* [选文摘录]
# # # #

翻译和代码有不正之处,欢迎批评指正。有好的想法,欢迎交流。
1、Implement an algorithm to determine if a string has all unique characters. What if you can not use additional data structures?
问题描述:
设计一个算法,判断一个字符串是否含有重复的字符,不能使用额外的数据结构。
思路:
排序,判断是否重复。
#include<stdio.h>
#include<stdlib.h>
#include<malloc.h>
#include<string.h>
void QuickSort(char *p, int n);
int StrightWay(char *);
int main()
{
int n;
char *p;
int i = 0;
int temp;
char *ptemp;
char c;
printf("Input n\n");
scanf("%d", &n);
if(n <= 0)
{
printf("Input Error\n");
return 1;
}
p = (char*)malloc(sizeof(char) * (n+1));
if(p == NULL)

# # # #

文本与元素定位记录
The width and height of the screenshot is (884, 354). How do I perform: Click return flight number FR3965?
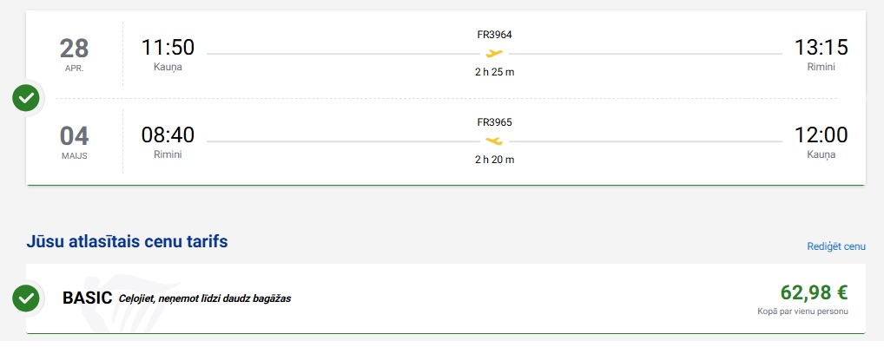(494, 121)
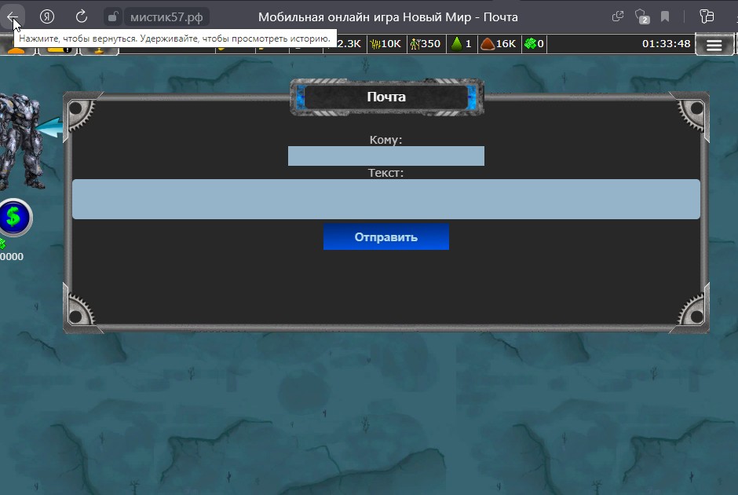Open the game hamburger menu

click(x=714, y=45)
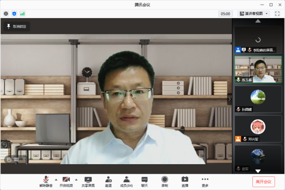Click the red 离开会议 leave meeting button
Screen dimensions: 285x190
[263, 181]
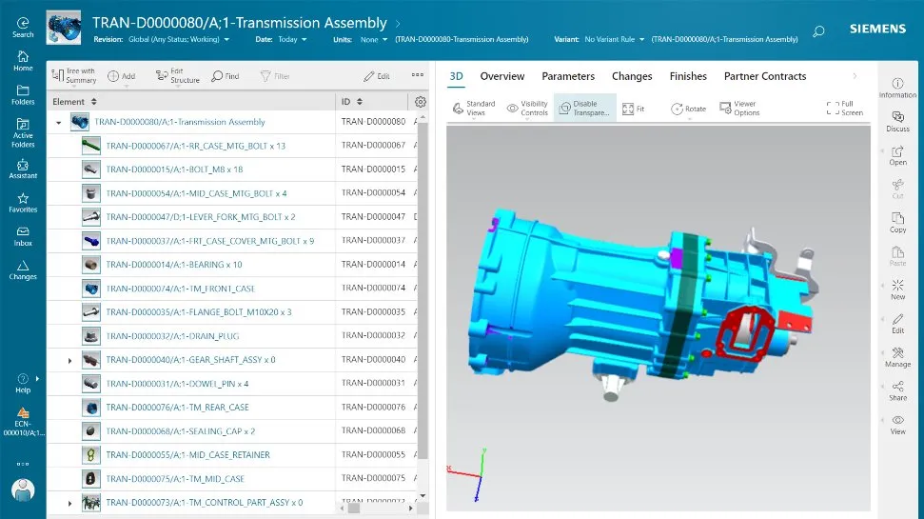Click the Share icon on right toolbar
Image resolution: width=924 pixels, height=519 pixels.
tap(897, 389)
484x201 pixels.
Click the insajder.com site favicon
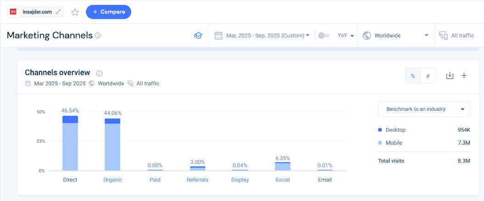click(x=14, y=12)
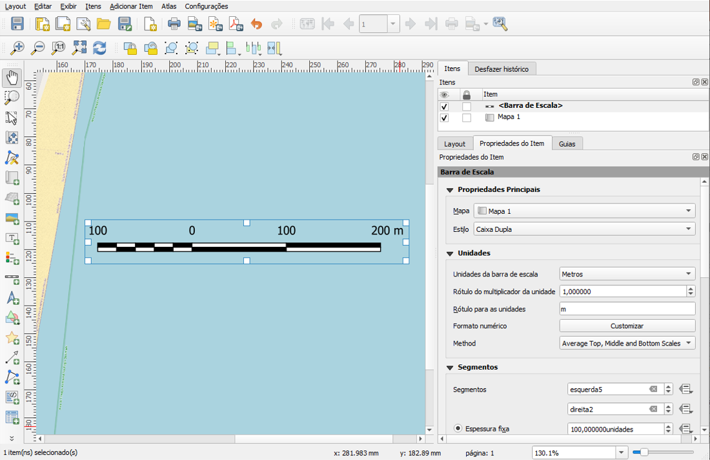This screenshot has height=460, width=710.
Task: Click the Print layout icon
Action: tap(174, 25)
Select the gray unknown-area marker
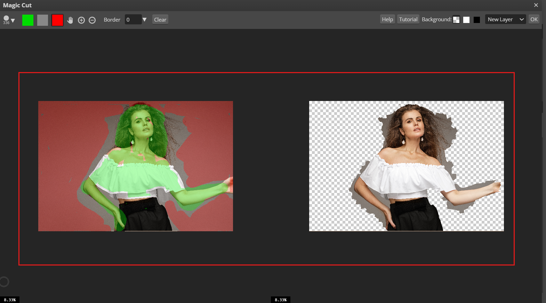 click(x=42, y=20)
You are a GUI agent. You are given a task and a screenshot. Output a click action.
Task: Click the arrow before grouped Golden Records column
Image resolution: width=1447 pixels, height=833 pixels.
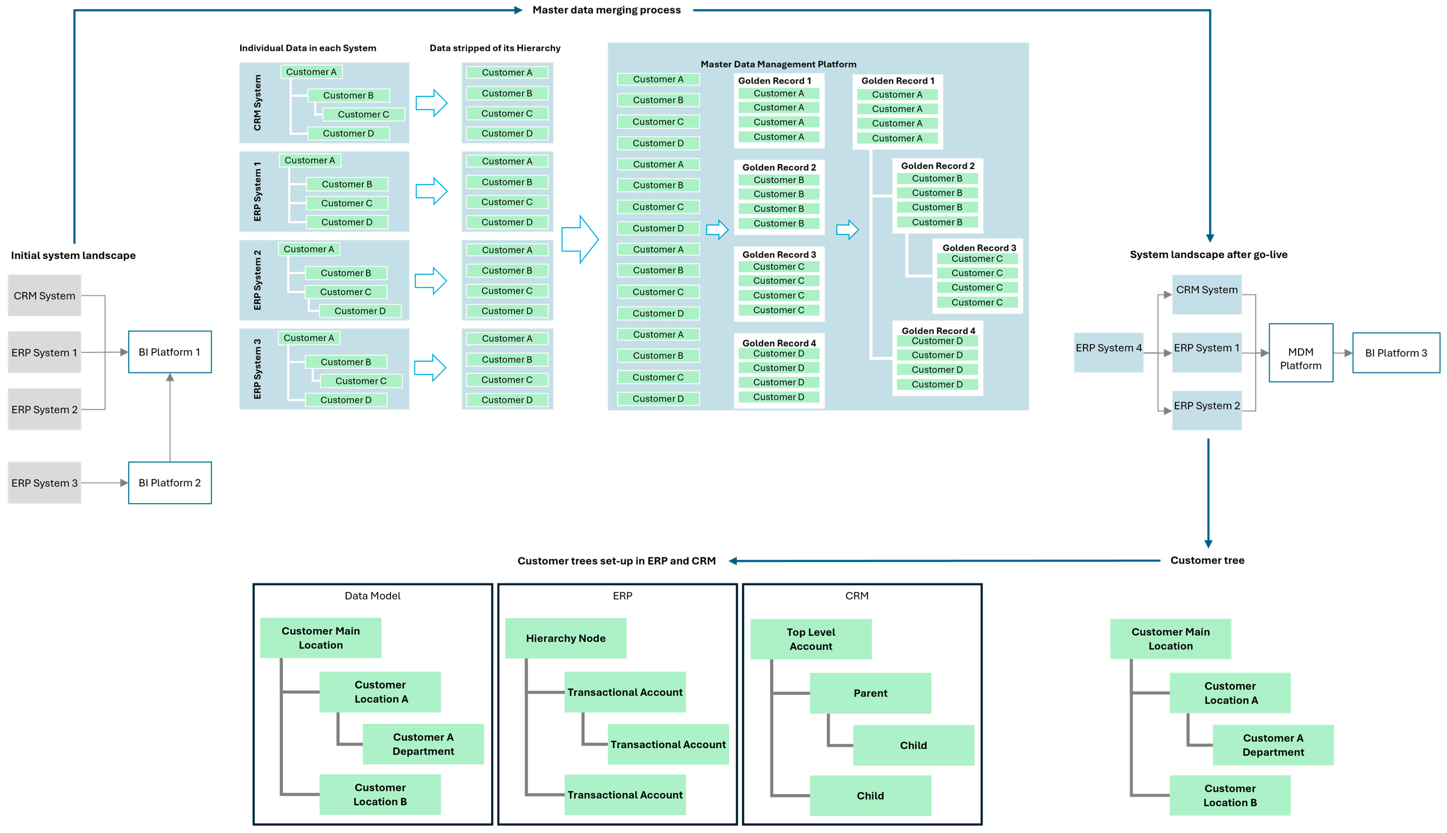pos(717,229)
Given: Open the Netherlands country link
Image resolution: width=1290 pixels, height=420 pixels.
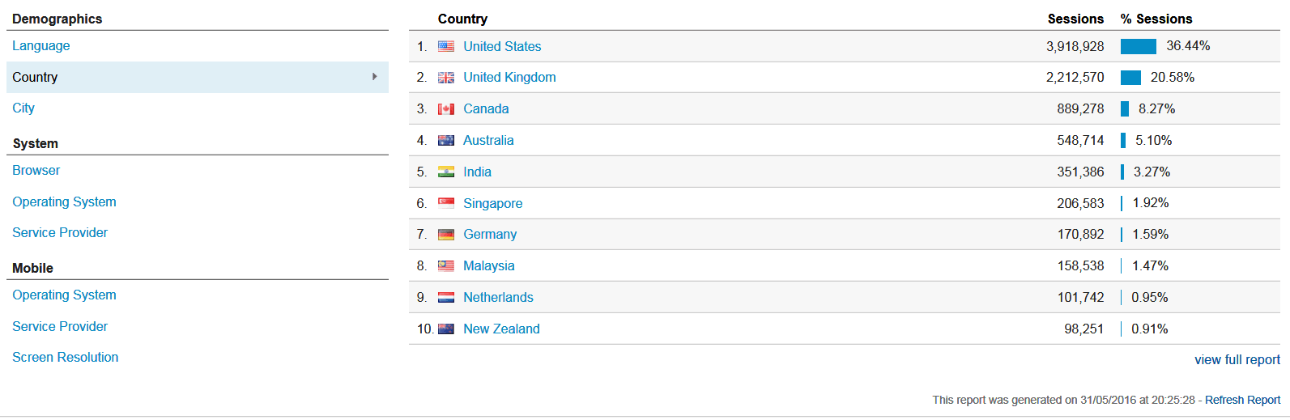Looking at the screenshot, I should (498, 298).
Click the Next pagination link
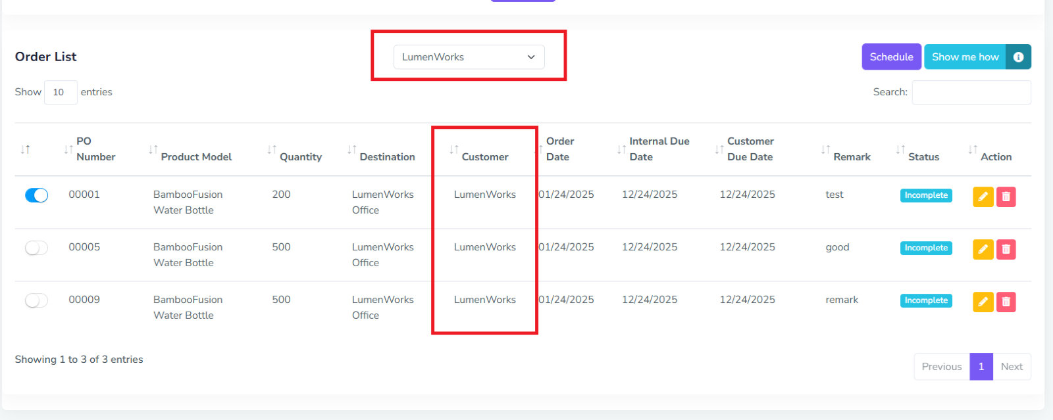Viewport: 1053px width, 420px height. point(1012,367)
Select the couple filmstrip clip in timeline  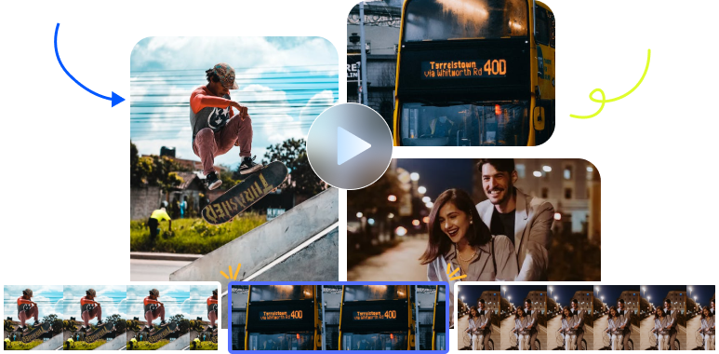tap(586, 318)
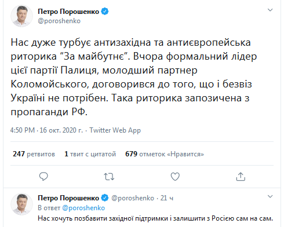This screenshot has height=227, width=284.
Task: Show the 679 отметок «Нравится» list
Action: point(165,154)
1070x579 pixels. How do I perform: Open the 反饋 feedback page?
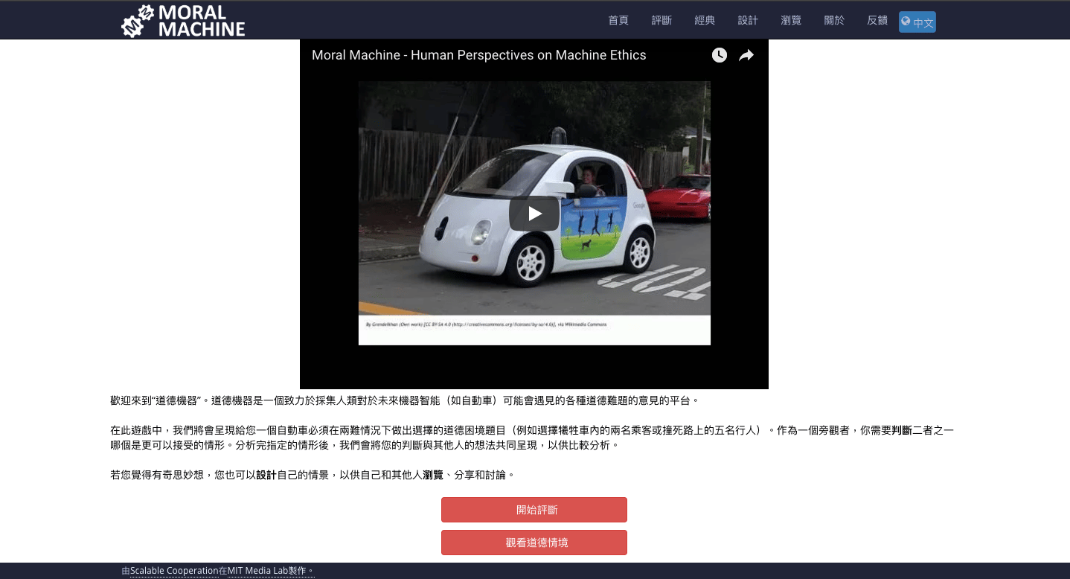coord(877,20)

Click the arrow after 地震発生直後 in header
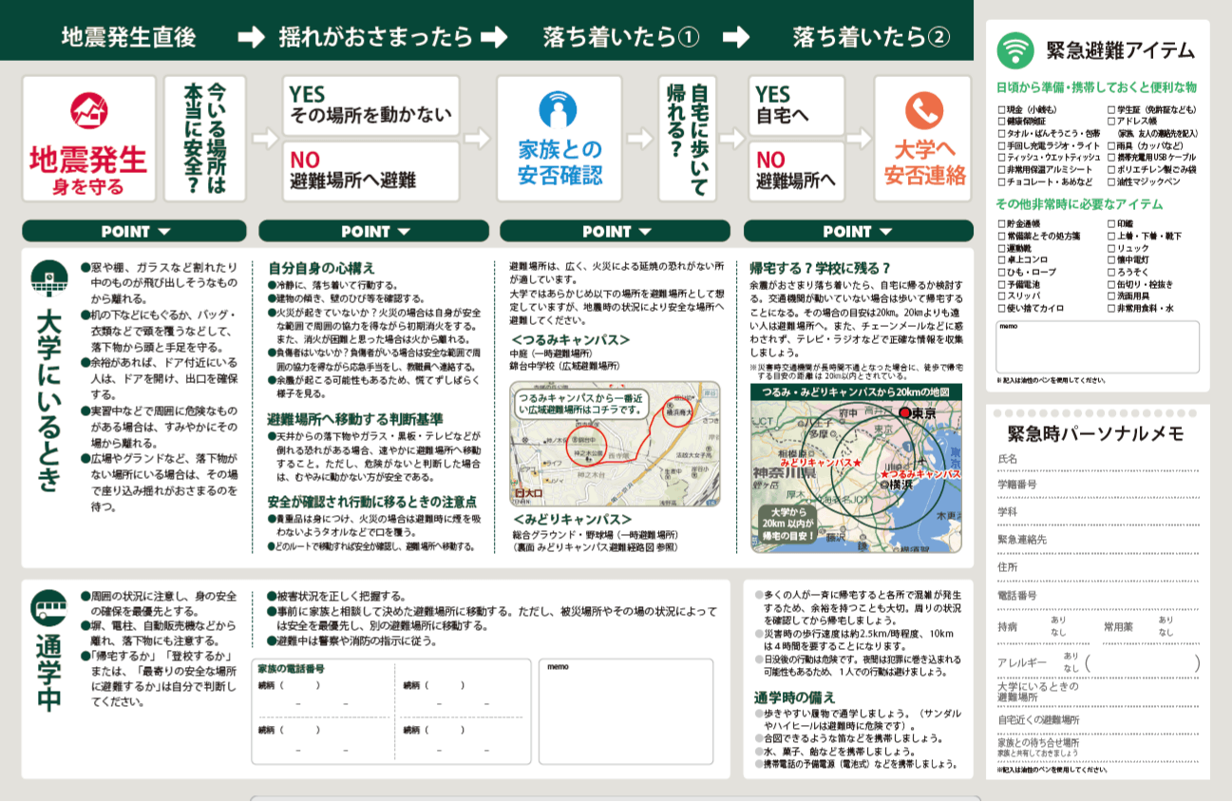click(251, 37)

# # # #

* [待办事项]
1. 请引用前面这篇字符串算法短文中从“1、Implement an algorithm”起、到“设计一个算法,判断一个字符串是否含有重复的字符,不能使用额外的数据结构。”为止（含这一处）的原文。
2. 请改写上面的清单：从含有“484x201 pixels.”的那一行起，到含有“Viewport: 1053px width, 420px”的那一行为止（两行都包括），把“Netherlands”换成“Belgium”，其余内容不变。只给出这些行，图片不要放进答案。

* [完整答案]
1.
1、Implement an algorithm to determine if a string has all unique characters. What if you can not use additional data structures?
问题描述:
设计一个算法,判断一个字符串是否含有重复的字符,不能使用额外的数据结构。

2.
484x201 pixels.
Click the insajder.com site favicon
click(x=14, y=12)
This screenshot has height=460, width=710.
Task: Click the Print layout icon
Action: tap(174, 25)
Select the gray unknown-area marker
 click(x=42, y=20)
You are a GUI agent. You are given a task and a screenshot. Output a click action.
Task: Click the arrow before grouped Golden Records column
Image resolution: width=1447 pixels, height=833 pixels.
pos(717,229)
Given: Open the Belgium country link
Image resolution: width=1290 pixels, height=420 pixels.
Looking at the screenshot, I should (498, 298).
Click the Next pagination link
Viewport: 1053px width, 420px height. point(1012,367)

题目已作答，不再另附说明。